- **APPLY WHAT YOU READ**:
• a. Say whether each statement agrees with the article below on Michigan's COVID vaccine allocation. Answer yes or no for each and quote the words from the article that decide it.
(i) The Michigan Senate Appropriations Committee adopted the amendment unanimously.
(ii) Age is one of the factors the Social Vulnerability Index takes into account.
(iii) The Livingston County Board of Commissioners asked Governor Gretchen Whitmer for a plan more focused on age.
• b. According to the article below on Michigan's COVID vaccine allocation, what are the four themes into which the SVI's variables are grouped?
• c. Write the next part of the article below on Michigan's COVID vaccine allocation, picking up after its final sentence.

- **PASSAGE FOR REVIEW**:
/---

By Jessica Mathews & Jon King / news@whmi.com


Republicans in Lansing have followed the lead of their GOP colleagues in Livingston County and proposed changes that would ban Michigan from using factors such as race and socioeconomic status in determining COVID vaccine allocation to communities.

The Michigan Senate Appropriations Committee voted 11-6 along party lines to adopt an amendment that would force the state to stop using the CDC’s Social Vulnerability Index to determine vaccine allocations. SVI scores and ranks counties on socio-economic factors like household composition, minority status, and transportation.

Current SVI rankings put Livingston County at the bottom of the ladder for vaccines coming into the county. The all-Republican Livingston County Board of Commissioners on Monday unanimously passed a resolution calling on Governor Gretchen Whitmer to replace the SVI-based plan with a plan more focused on age. The SVI does consider age as one of the 15 factors, at 6.25% of the overall equation.

Republican Senator Tom Barrett of Charlotte proposed the amendment to drop the SVI and maintained that decisions should have a "scientific basis" instead of using what he called a "social justice platform." It would ban the state from weighing certain factors such as race, gender, color, national origin, religion, sex, or socioeconomic status and instead require the state to consider census data and use the estimated number of people in vaccine priority groups who have not yet been vaccinated in any given county.

The SVI strategy uses 15 variables to determine a ranking;

• Poverty
• Employment
• Income
• Education
• Population over 65 years of age
• Population under 17 years of age
• Presence of a disability
• Single-parent households
• Identified as a minority
• Language literacy
• Quality/type of housing
• Crowding
• Group quarters
• Lack of housing
• Lack of access to transportation

Those factors are grouped into 4 “themes” (socioeconomic status, household composition and disability, minority status and language, housing type and transportation) with separate individual rankings, and from those, one overall ranking is made.

\---

- **DATA**:
/---

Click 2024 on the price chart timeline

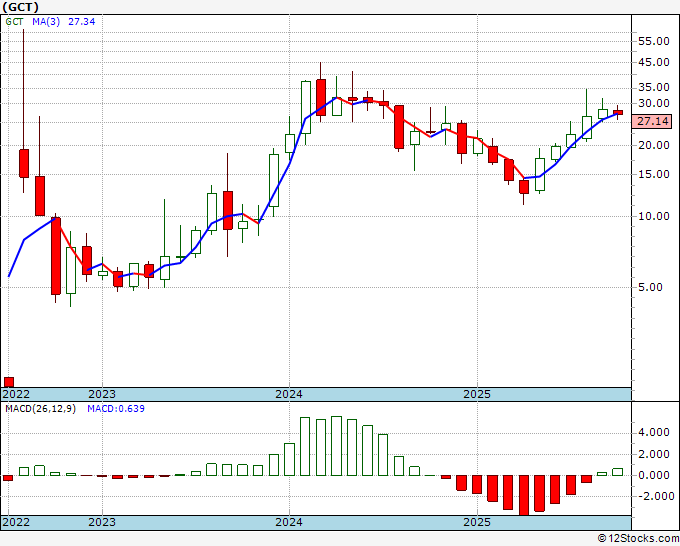pyautogui.click(x=289, y=394)
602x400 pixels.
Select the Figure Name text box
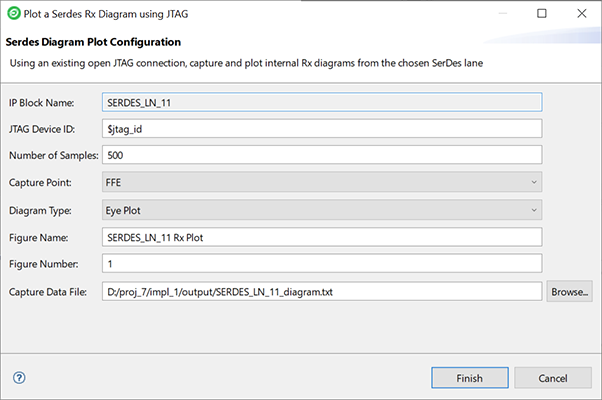322,237
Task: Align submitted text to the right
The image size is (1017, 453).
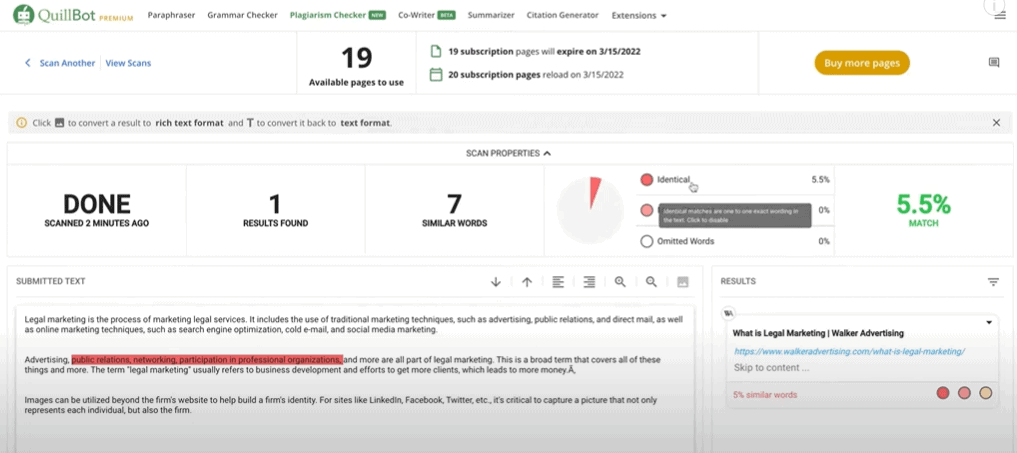Action: tap(589, 282)
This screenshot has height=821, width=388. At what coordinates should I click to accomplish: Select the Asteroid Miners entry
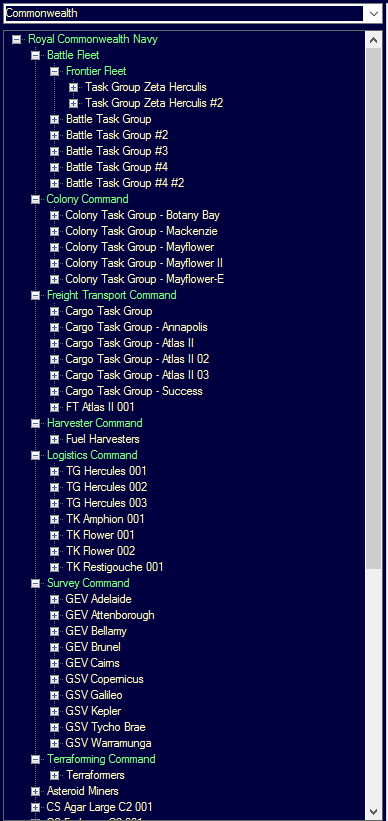(x=83, y=791)
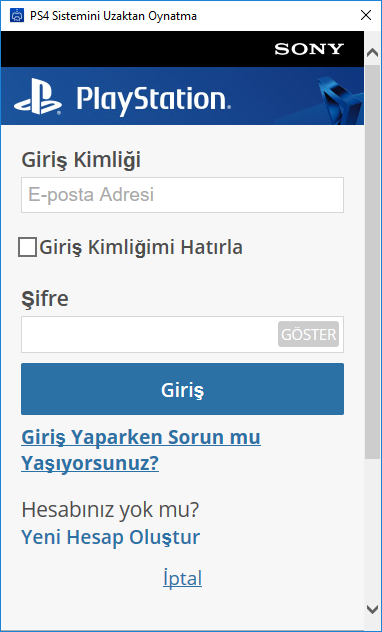Screen dimensions: 382x632
Task: Enable the Giriş Kimliğimi Hatırla checkbox
Action: coord(27,247)
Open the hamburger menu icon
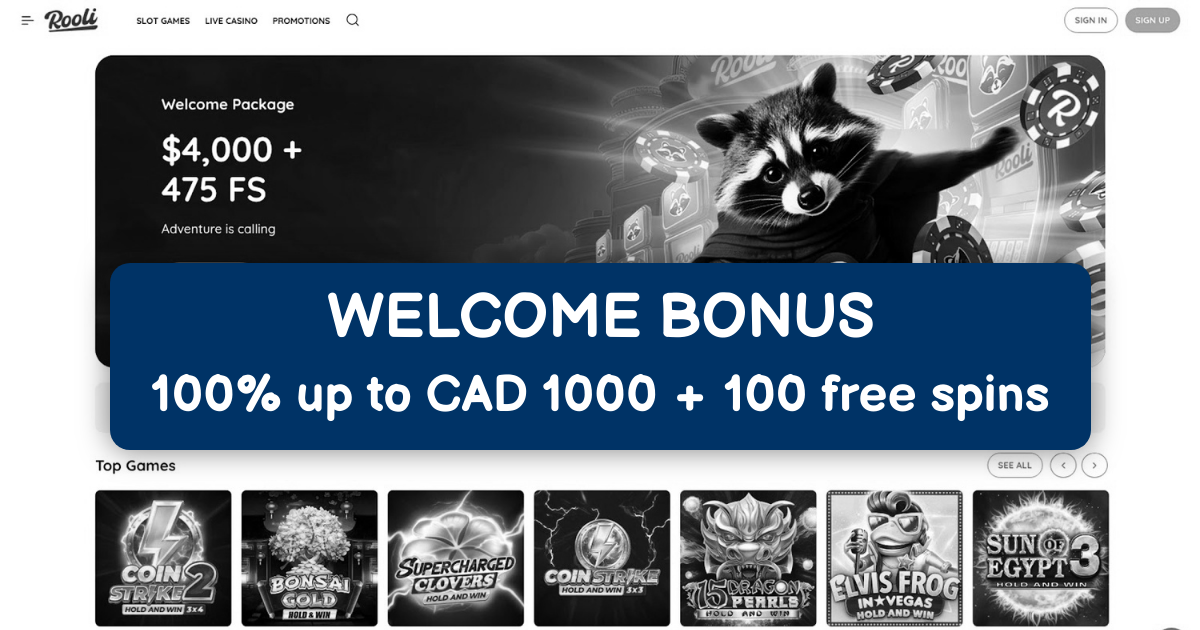The width and height of the screenshot is (1200, 630). click(27, 20)
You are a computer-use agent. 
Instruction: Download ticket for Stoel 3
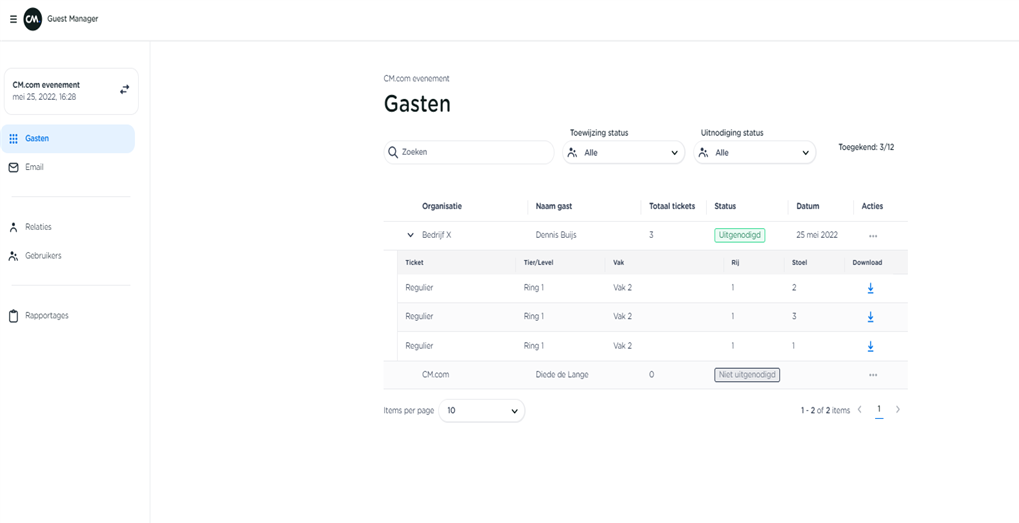click(x=870, y=317)
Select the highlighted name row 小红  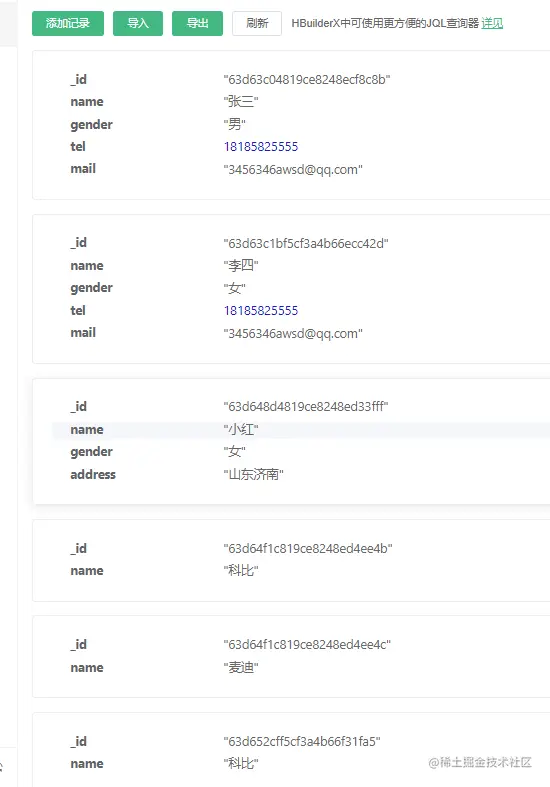(301, 430)
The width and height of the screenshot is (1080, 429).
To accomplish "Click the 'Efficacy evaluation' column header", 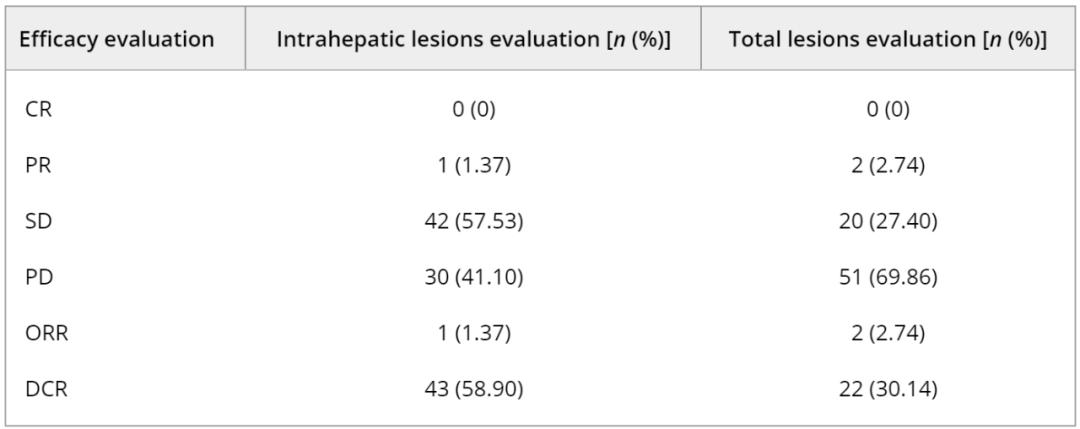I will [x=119, y=40].
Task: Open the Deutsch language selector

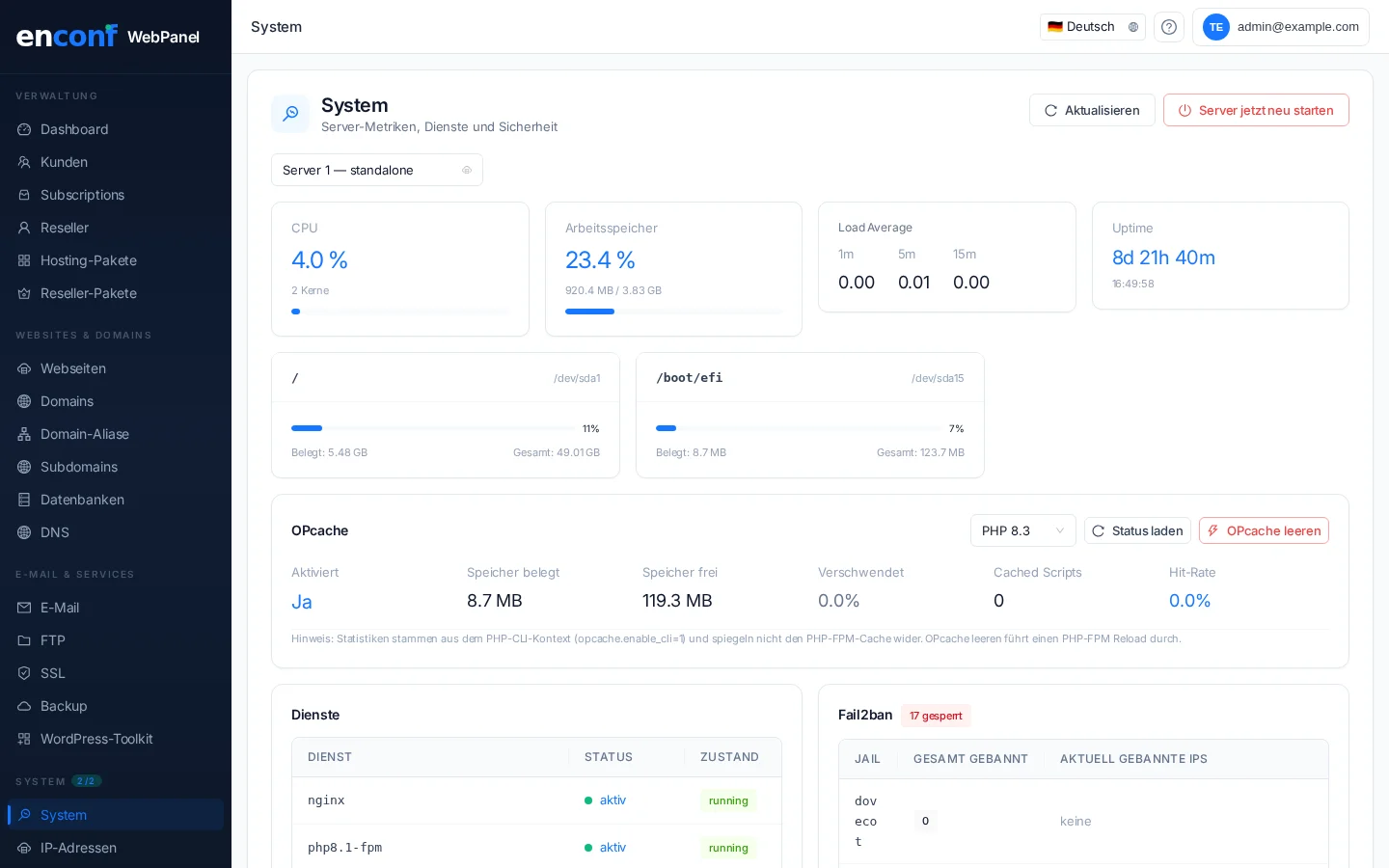Action: (x=1092, y=27)
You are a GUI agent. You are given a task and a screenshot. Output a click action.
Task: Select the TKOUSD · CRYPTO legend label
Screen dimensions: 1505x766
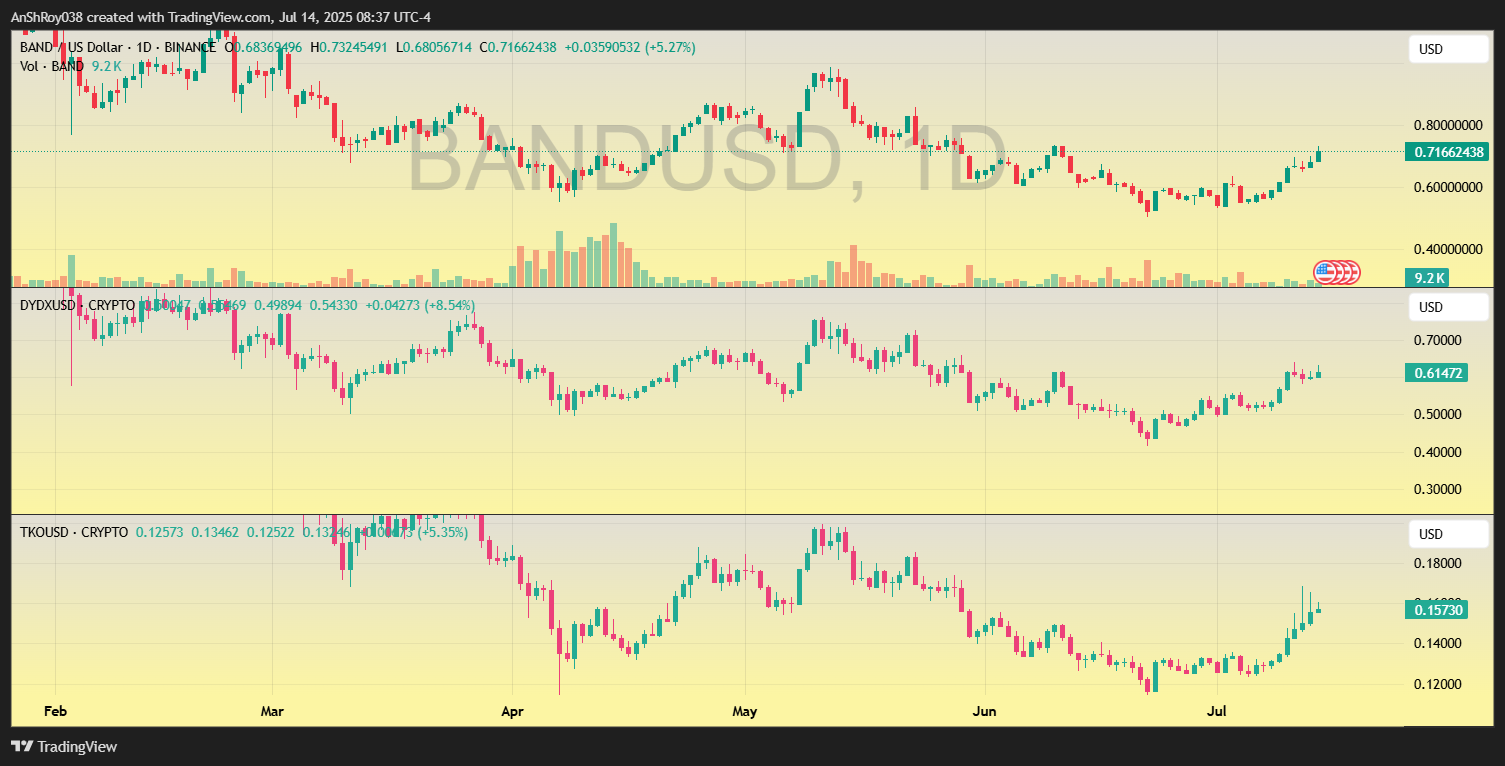pos(74,532)
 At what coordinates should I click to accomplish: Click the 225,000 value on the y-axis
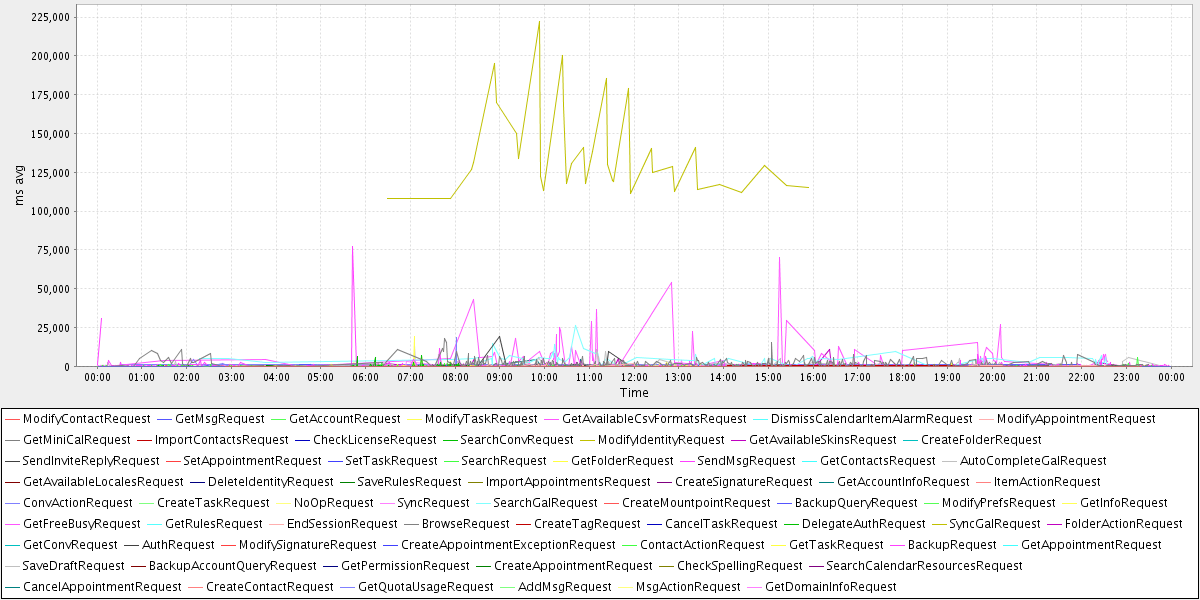pos(49,17)
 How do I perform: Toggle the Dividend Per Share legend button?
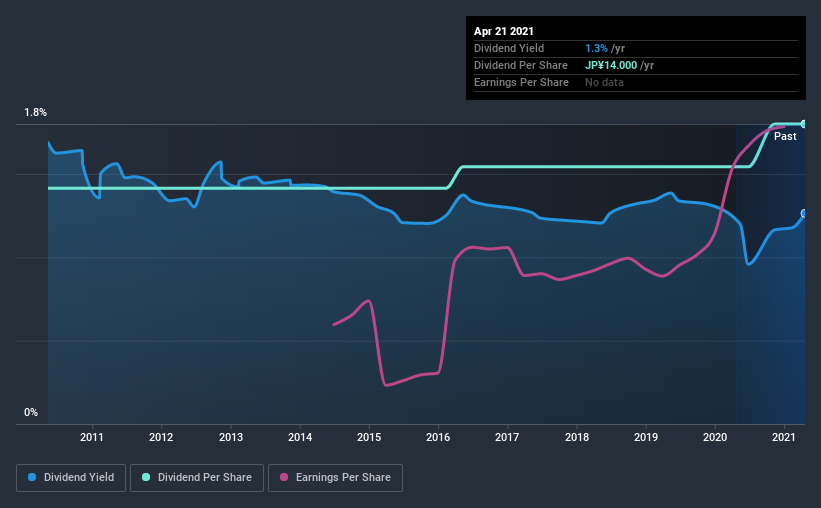197,478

\---

- **ANSWERS GIVEN**:
• a.
(i) No: "voted 11-6 along party lines"
(ii) Yes: "The SVI does consider age as one of the 15 factors, at 6.25% of the overall equation."
(iii) Yes: "calling on Governor Gretchen Whitmer to replace the SVI-based plan with a plan more focused on age"

• b. Socioeconomic status, household composition and disability, minority status and language, and housing type and transportation.

• c.
The amendment is part of a larger supplemental spending bill related to how federal COVID-19 relief funds awarded to the state should be distributed. Many Republicans have argued that greater consideration should be given to the elderly at-risk population and most vulnerable. Democrats oppose the changes and have said decisions about vaccine distribution should be left to experts and have concerns about disproportionately impacting communities of color and others hit harder by COVID-19. Sen. Adam Hollier, a Detroit Democrat, pointed out that of the more than 15,300 COVID-19 deaths in Michigan, 2,058 were residents of Wayne County while more than 1,800 lived in the City of Detroit. "Much of the reason that we talk about the Social Vulnerability Index is because there are different ways that you live when you're poor...we should allow scientists and experts to allocate vaccines based on how they believe it should be done."

Federal health officials have said distribution plans that focus solely on age do not target those who are most at risk. Michigan Department of Health and Human Services spokeswoman Lynn Sutfin told The Detroit News that priority groups generally focus on age, job, or health care status but the department has been using the SVI from the CDC to "adjust the allocations of vaccine to ensure that communities at most risk receive vaccine during times of scarcity."